Right now, I think just having a plugin system with a few multi-purpose general implementations (e.g. “AND together a lis of flags”), along with letting plugins compose themselves via actual class composition seems to be the approach with the lowest activation energy. Any other ideas?
This of course sounds a lot like SQL. Can we not use that (or at least one of the existing reimplementations) in some way?
It certainly would be nice to be able to write SQL (or maybe just WHERE clauses) for the simple filters with lots of composition it supports. But we’d need a way to parse it in a way that lets us filter in-memory tables based on NumPy (afw.table for now, perhaps astropy.table or Pandas in the future?). Or we’d need to have a clever table class with a SQL backend and a NumPy-friendly interface. There may be existing implementations for some part of that - it certainly seems like something a lot of astronomers would use, if it existed - but I’m not aware of any.
By “reimplementations”, I was thinking foremost of Pandas, which appears to have much of SQL’s capabilities.
If Pandas can do SQL (or something similarly featureful in describing expressions), I’m all for it. My knowledge of Pandas is sorely lacking.
Oh. I guess I’m not really impressed by that, actually. Relative to SQL, that requires the name of the variable holding the table object to appear in the expression when you convert it to a string, and there’s a lot of repetition of that name, as well as a lot of extra punctuation. So it’s not nearly as nice as just putting a SQL phrase into a config field for either the user or the implementer. I imagine we could still use it with some string preprocessing and some Python
eval calls, but doesn’t look qualitatively different from afw.table, astropy.table, or even vanilla structured NumPy arrays in terms of supporting WHERE clauses. At most, it seems like NumPy boolean indexing with the bitwise operators overloaded so you don’t have to write e.g.
numpy.logical_and out by hand (and they may not have even done that - I can’t tell from the examples).
Pandas support for more complex SQL-like operations (JOIN, GROUP BY) does look very nice, but I don’t think it’s something we really need in this particular context (they certainly seem useful for other things, especially in QA and interactive algorithm debugging).

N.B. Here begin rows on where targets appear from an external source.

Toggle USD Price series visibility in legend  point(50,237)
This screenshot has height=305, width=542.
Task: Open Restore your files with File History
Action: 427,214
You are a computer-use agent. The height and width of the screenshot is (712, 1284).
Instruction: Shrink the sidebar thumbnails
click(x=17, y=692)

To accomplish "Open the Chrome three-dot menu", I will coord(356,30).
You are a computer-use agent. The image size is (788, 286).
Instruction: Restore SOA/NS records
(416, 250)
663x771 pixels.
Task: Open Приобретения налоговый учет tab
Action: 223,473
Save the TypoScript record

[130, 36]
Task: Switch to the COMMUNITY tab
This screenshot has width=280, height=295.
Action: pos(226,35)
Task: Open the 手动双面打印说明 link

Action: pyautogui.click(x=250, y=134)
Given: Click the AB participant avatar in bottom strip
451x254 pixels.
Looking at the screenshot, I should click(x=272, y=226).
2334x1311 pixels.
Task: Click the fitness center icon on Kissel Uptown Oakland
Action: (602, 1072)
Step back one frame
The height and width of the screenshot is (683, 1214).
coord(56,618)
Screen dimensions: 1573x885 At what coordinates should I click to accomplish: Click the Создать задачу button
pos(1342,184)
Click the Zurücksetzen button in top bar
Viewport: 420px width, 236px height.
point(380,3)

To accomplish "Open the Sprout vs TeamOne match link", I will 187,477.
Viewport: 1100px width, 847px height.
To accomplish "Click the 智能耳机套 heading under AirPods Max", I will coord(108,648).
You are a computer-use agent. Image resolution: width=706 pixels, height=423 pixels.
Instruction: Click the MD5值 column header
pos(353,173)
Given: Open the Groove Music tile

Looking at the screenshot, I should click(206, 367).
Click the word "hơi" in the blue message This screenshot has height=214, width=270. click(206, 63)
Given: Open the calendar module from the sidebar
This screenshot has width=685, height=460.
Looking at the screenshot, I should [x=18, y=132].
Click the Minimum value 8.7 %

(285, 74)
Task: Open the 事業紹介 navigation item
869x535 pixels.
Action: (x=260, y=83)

While the syntax may not be as compact as possible, using one popular package seems to me far better than using something custom or a variety of different non-interoperable packages (e.g. NumPy and an in-memory SQL database) in different places.
On the other hand, if configurability at this level is required, then the tradeoffs start to move in a different direction (but still against custom code).
I’m certainly not suggesting we write a competitor to Pandas ourselves, just pointing out that Pandas isn’t actually any better at this any any other table library. It is indeed more popular and undoubtedly better (than at least afw.table) in myriad other ways.
I do think putting the SQL phrase into a config field is essentially the ideal - it moves as much logic as we’d want from code to config, but no more - but it’s not a requirement.